Nos contos, ele explora as bizarrices reais do confinamento e eleva o tom do absurdo. “Bico”, por exemplo, retrata uma festa online com temática dos anos 1980, que toca músicas das décadas de 1990 e 2000 e na qual surge uma mulher misteriosa chorando no meio daquele monte de quadradinhos de gente dançando. Em “Assintomático”, um homem recebe diagnóstico de Covid-19 e sai em busca das melhores oportunidades para contaminar outras pessoas. “Chat” narra o primeiro encontro de um casal que, no auge do confinamento, só se relacionava a distância. No texto, Zeca alterna trechos da conversa romântica do jantar presencial com a pornografia das mensagens online.
O jornalismo não deixa de estar presente na observação da realidade e na busca por histórias reais que inspiram os contos. Zeca faz um mosaico de situações típicas destes tempos -a hiperconvivência dos casais, a dificuldade de cuidar das crianças, as reuniões de trabalho online, o sexo virtual, a solidão, a medição de temperatura nos locais públicos, a enxurrada de lives, o tabu dos encontros familiares, a mania de cozinhar e postar fotos de pratos no Instagram. São retratos da pandemia de uma classe privilegiada, e Zeca diz que “a gente sabe que o Brasil não é isso”.

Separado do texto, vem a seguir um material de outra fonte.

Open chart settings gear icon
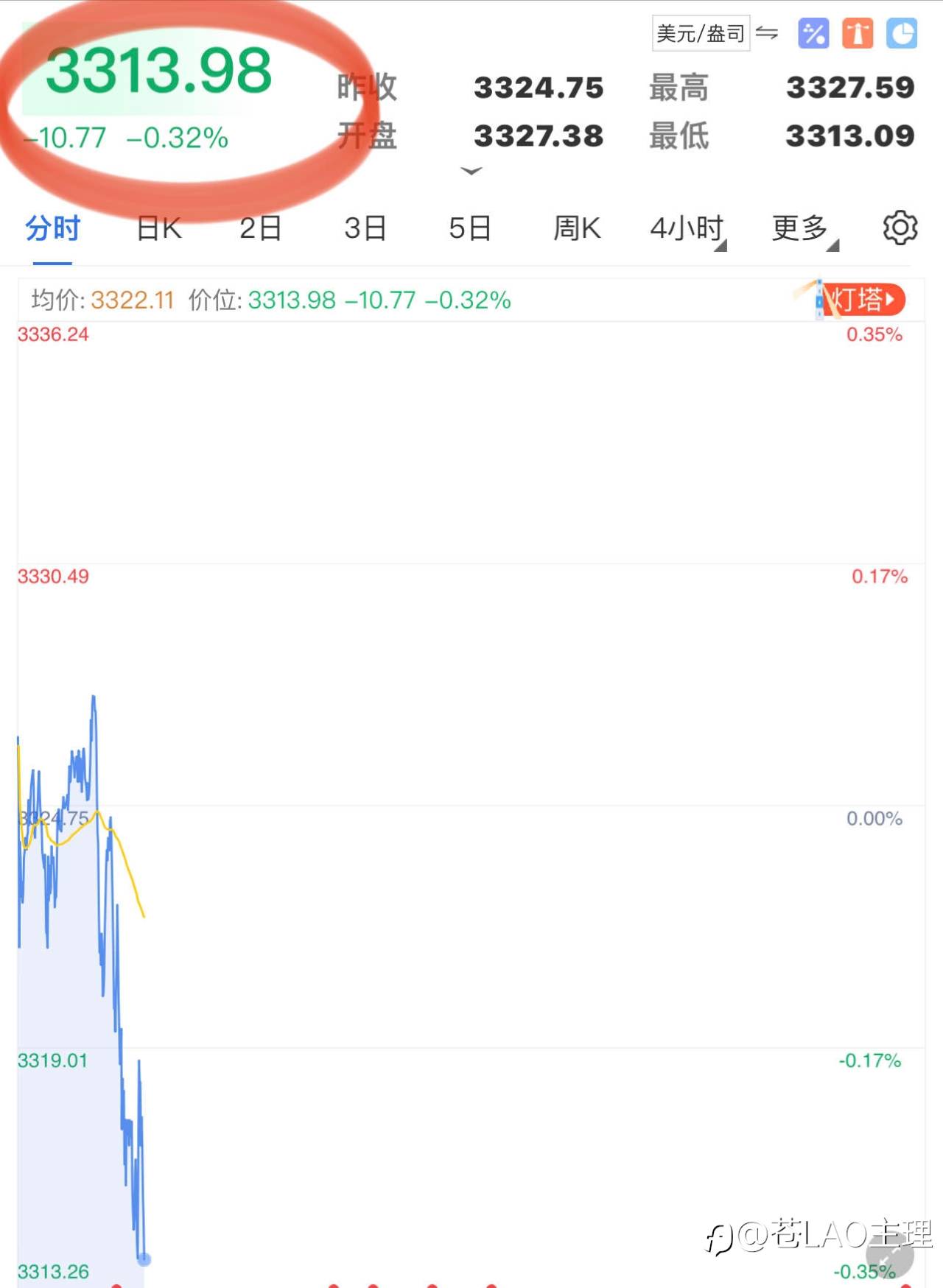The width and height of the screenshot is (943, 1288). [900, 228]
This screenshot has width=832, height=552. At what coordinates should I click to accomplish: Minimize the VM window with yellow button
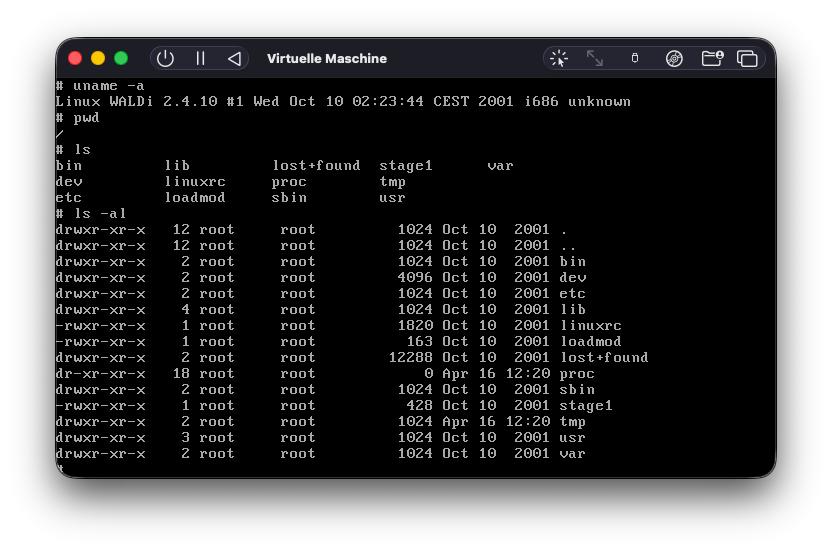click(x=98, y=58)
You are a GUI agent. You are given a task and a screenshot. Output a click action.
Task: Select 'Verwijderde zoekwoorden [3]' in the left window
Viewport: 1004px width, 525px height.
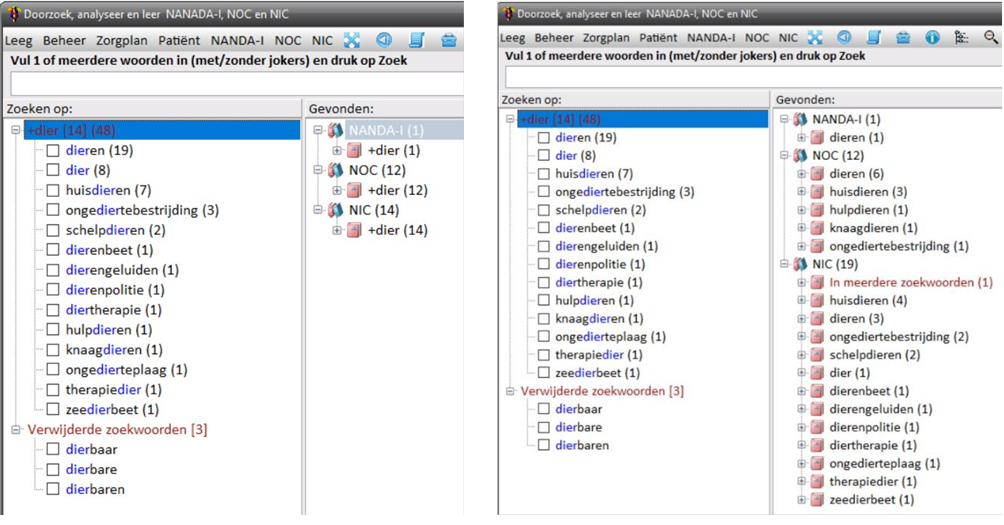(112, 429)
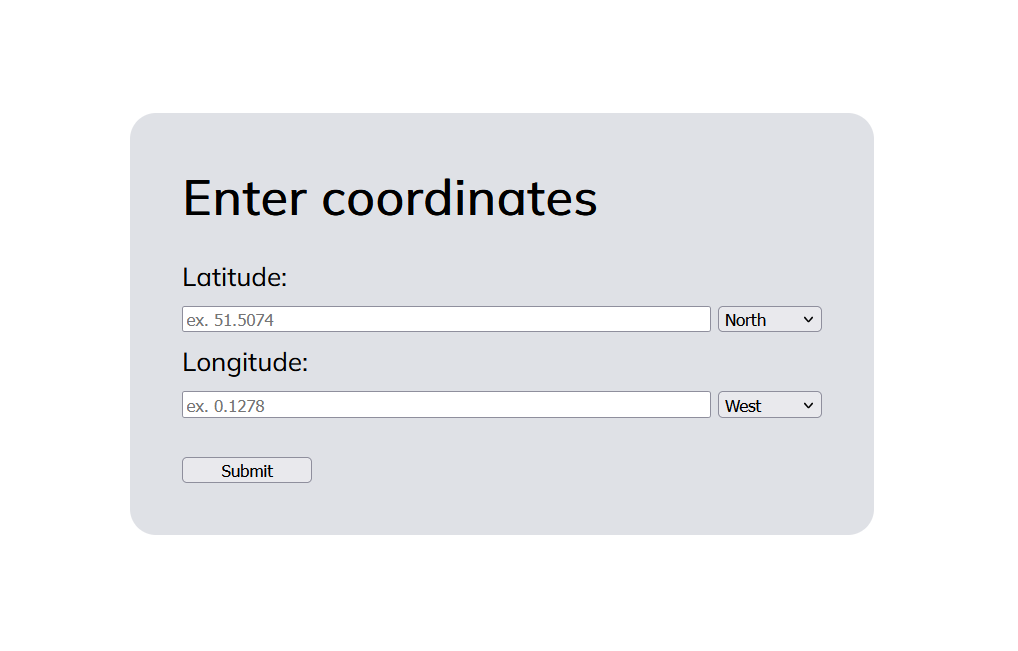Select the word "North" in the combo box

click(746, 320)
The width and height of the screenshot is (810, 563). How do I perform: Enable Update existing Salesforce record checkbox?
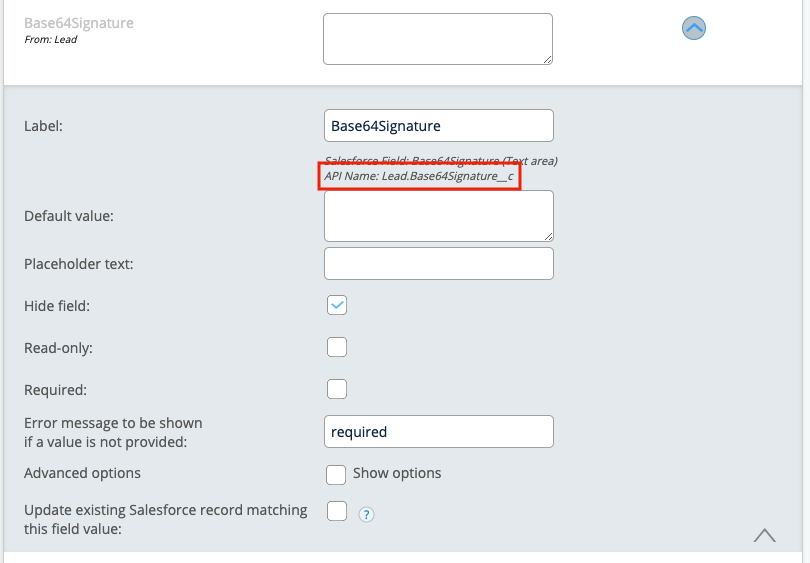click(337, 511)
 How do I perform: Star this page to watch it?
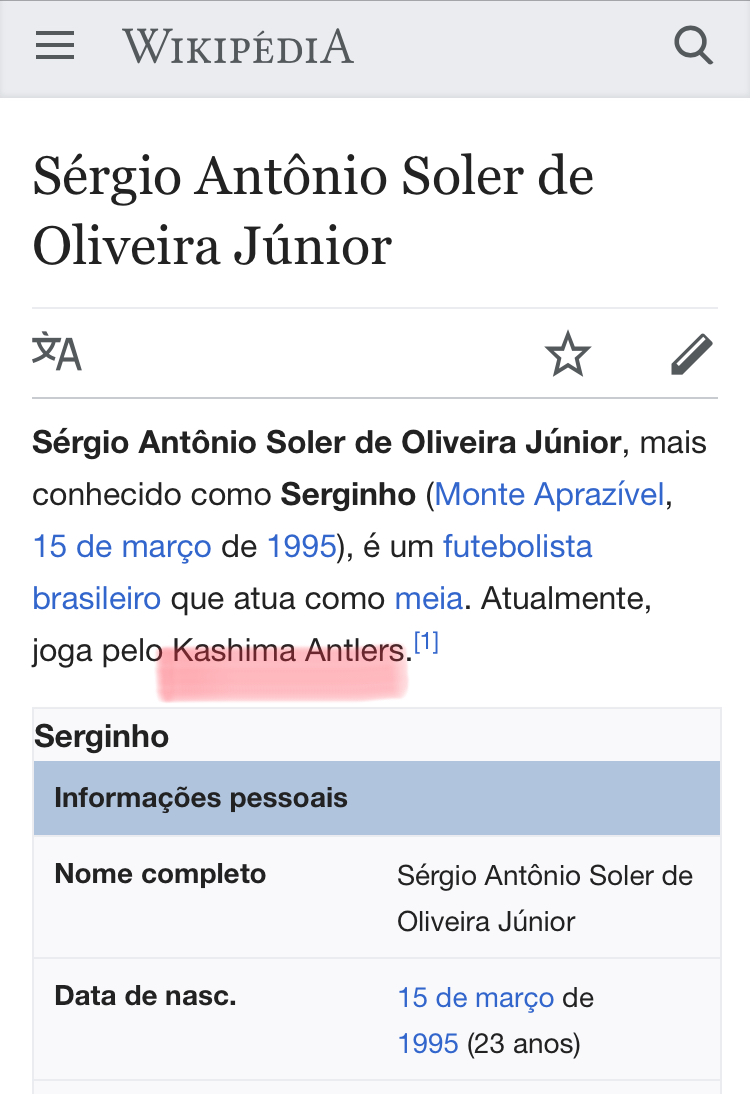[567, 354]
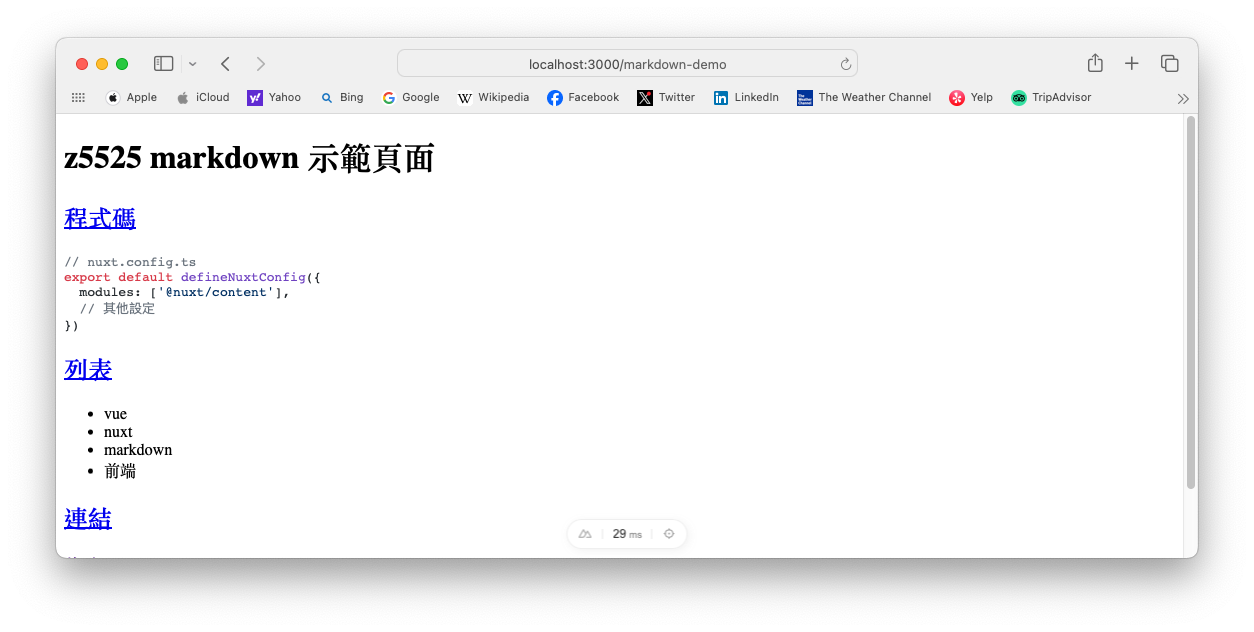Show the tab overview grid

coord(1169,62)
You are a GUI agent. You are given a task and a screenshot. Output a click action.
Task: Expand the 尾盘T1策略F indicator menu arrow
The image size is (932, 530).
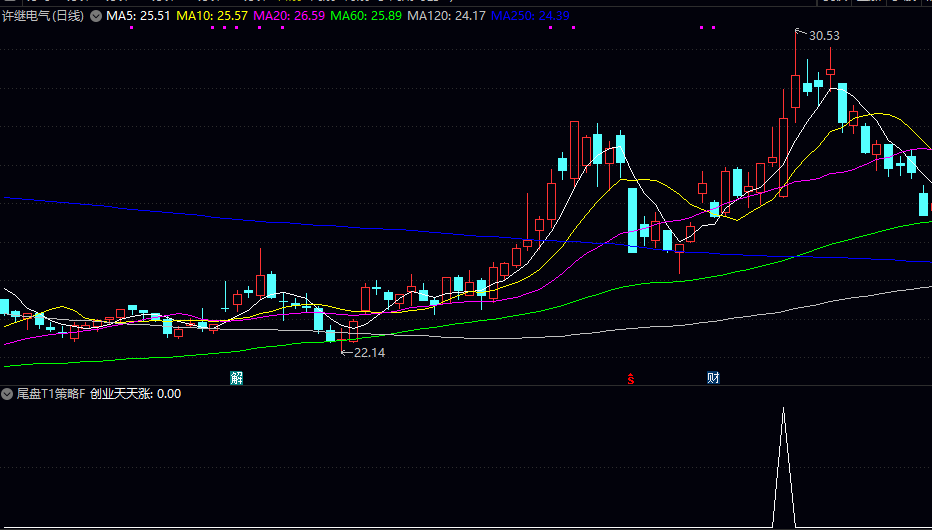click(x=8, y=394)
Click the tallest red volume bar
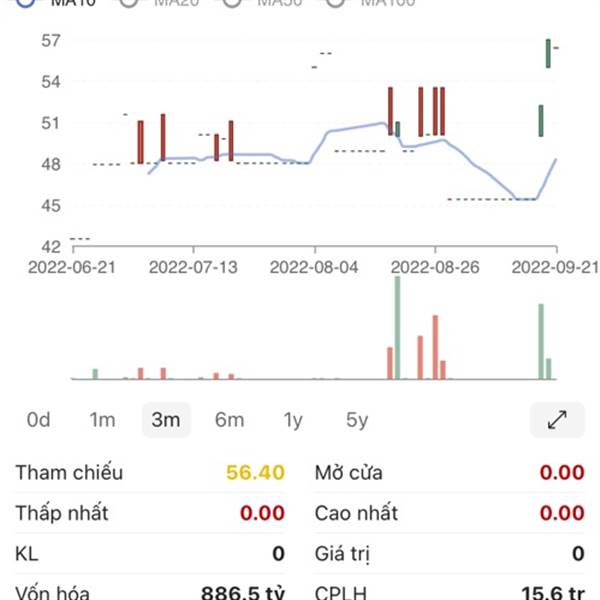This screenshot has width=600, height=600. pos(435,347)
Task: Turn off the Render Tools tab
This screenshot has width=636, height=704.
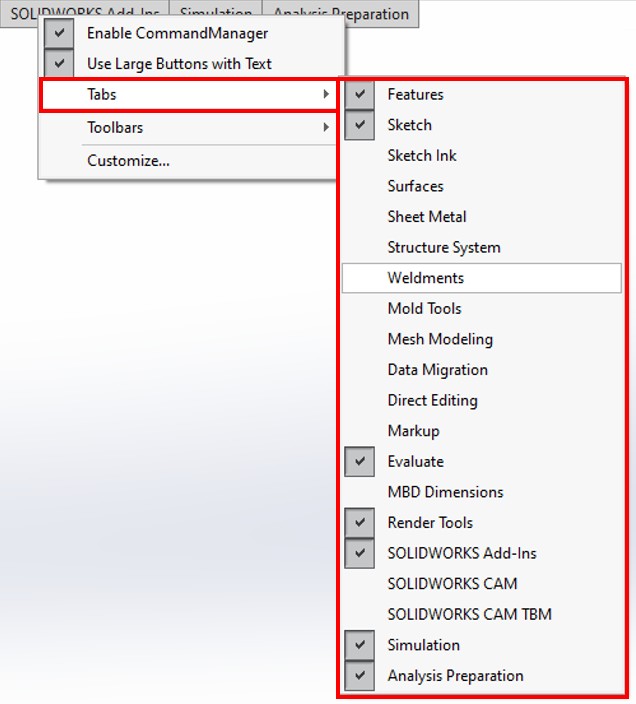Action: coord(430,523)
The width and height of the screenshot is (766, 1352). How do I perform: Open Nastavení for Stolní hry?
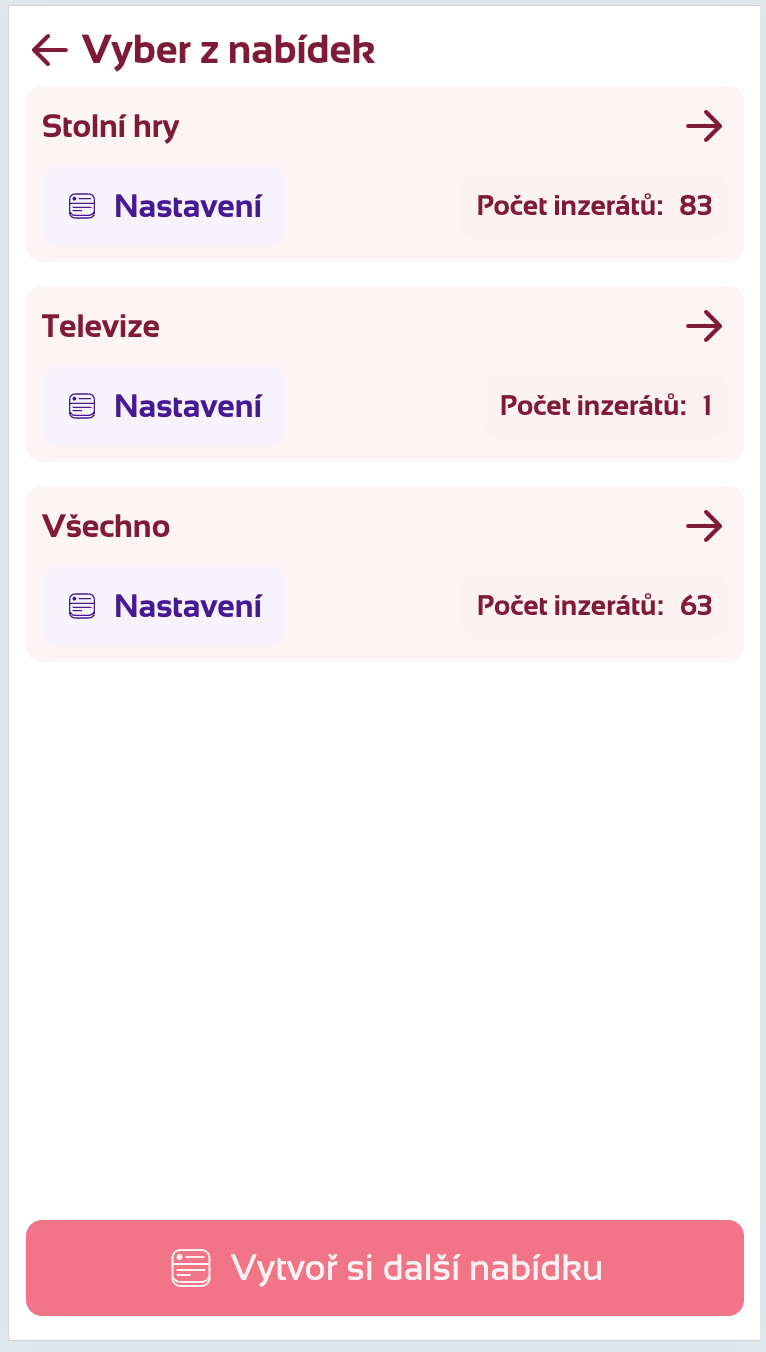coord(163,206)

Ele deixou para o último conto, “Castanhas”, o drama de uma criança nordestina que segue catando caju sem fazer ideia do que é Covid-19, até que ela atinge sua família. “É o conto mais ambicioso, porque falo de uma realidade que não é a minha e busquei inspiração em um acervo de histórias e personagens com os quais tive contato.”
Embaralhados à ficção, há outros relatos autobiográficos além da história dos macacos.
Em “Ciclos”, é Zeca o protagonista que se desespera com a necessidade de usar a lavadora de roupas e só dá conta da tarefa depois de recorrer a amigos em grupos de WhatsApp e tutoriais no YouTube. “Como no começo da pandemia a gente achava que iria durar pouco tempo, fui usando as roupas sem colocar para lavar. Só lavava as cuecas no banho. Usei todas as roupas do guarda-roupas”, conta, rindo.
Ele também partiu da sua experiência para criar, no conto “Acareação”, um personagem que vai ao supermercado com máscara e é abordado por fãs que tentam descobrir se ele é galã de novela.
Da mesma forma, são seus os hábitos do psicanalista do conto “Jornal”, que gosta de ler notícias no papel, monta quebra-cabeças e alterna dias de aula online com um personal trainer de São Paulo e outro do Rio. A vida de Zeca foi dividida entre as duas cidades nos 24 anos em que trabalhou na Globo, de onde saiu em junho.
Contratado como diretor e apresentador da Band, passou em agosto a trabalhar no Morumbi, em São Paulo. Da rotina dos primeiros meses, a quarentena virou tempo de muita novidade. Mesmo atarefado, ele arruma tempo para seguir escrevendo contos sobre a pandemia. Mas torce para que “Quase Normal” não tenha um segundo volume:
“Tomara que a pandemia não dure o suficiente para isso!”, afirma.